0

I have a very large Matlab table of about 11 million rows, that I would like to rearrange to have an cell array for each instance of one of the variables. The following smaller data set will illustrate my problem:

Data = table(repmat(randperm(50).',200,1),rand(10000,1),'VariableNames',{'ID','VAR'});

I am able to perform the task by the following command, but it is quite slow when applied to my real table:

UniID = unique(Data.ID);

CellData = arrayfun(@(x)Data(Data.ID==x,:),UniID,'UniformOutput',false);

What can I do to optimize the execution time?

Mace
  • 1,259
  • 4
  • 16
  • 35
  • 1
    Maybe get `Data.ID` into a separate variable? – Divakar Feb 17 '15 at 09:57
  • 1
    Also try use a for loop instead of `arrayfun`, there might be less overhead... – Dan Feb 17 '15 at 10:07
  • Getting rid of `table` will probably be the best way to speed this up. – knedlsepp Feb 17 '15 at 10:13
  • Putting `Data.ID` into a separate variable, did a little, but not a lot.
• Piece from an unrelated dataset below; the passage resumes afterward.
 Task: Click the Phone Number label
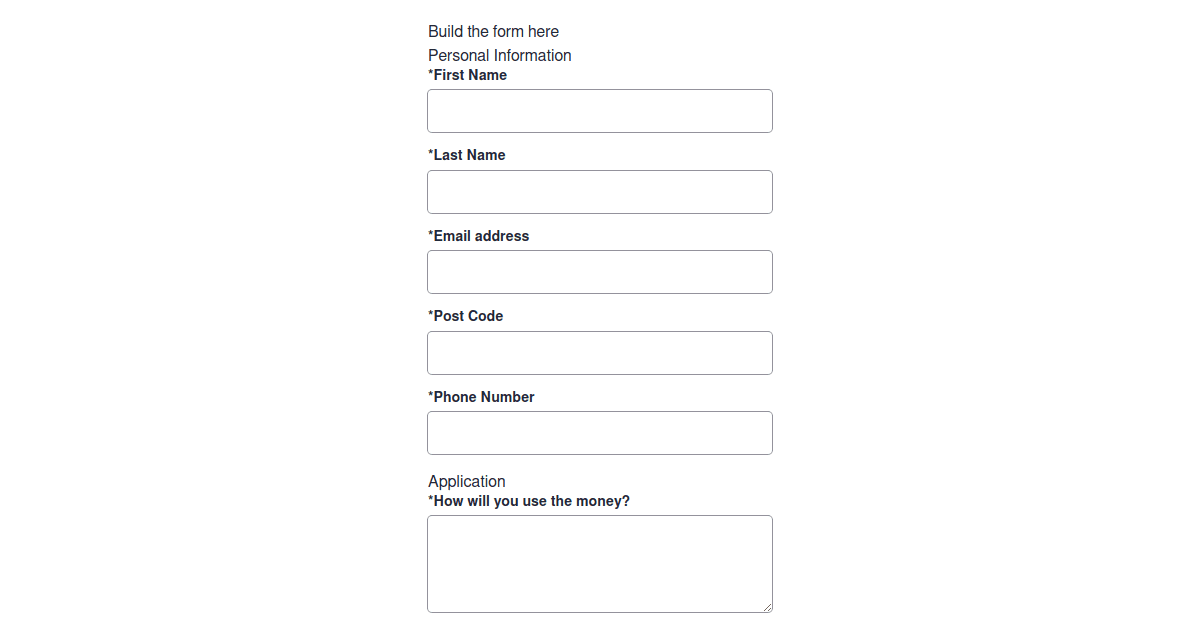484,397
I can also try the for loop. I my real table I have a lot of variables and some of them are not numeric, so I not sure how to avoid table. – Mace Feb 17 '15 at 11:53

1 Answers1

3

As you may want to do some processing after this, consider using:

B = varfun(@(x) {x}, Data, 'GroupingVariables', 'ID');

You can either use this to partition the values into groups like presented above, or directly apply some function like mean, if you change @(x) {x} to @mean. This should be the clearest solution, yet it won't give you any speed gains.


You might however get a little speed gain, if you don't use tables, but simply use arrays. There instead of 'GroupingVariables', you would use accumarray.

If your Data.IDs are positive integers already you don't need any preprocessing step (If they aren't use: [~,~,newID] = unique(ID)) and can just use:

accumarray(Data.ID, Data.VAR, [], @(x) {x})

If your table only has two variables, this will be sufficient. If you are dealing with more than one variable, you will have to use something similar:

accumarray(Data.ID, 1:size(Data,1) ,[], @(I) {Data(I,:)})

Both of these will likely shuffle the internal ordering of each cell-entry. If you don't want this, use this stable version of accumarray.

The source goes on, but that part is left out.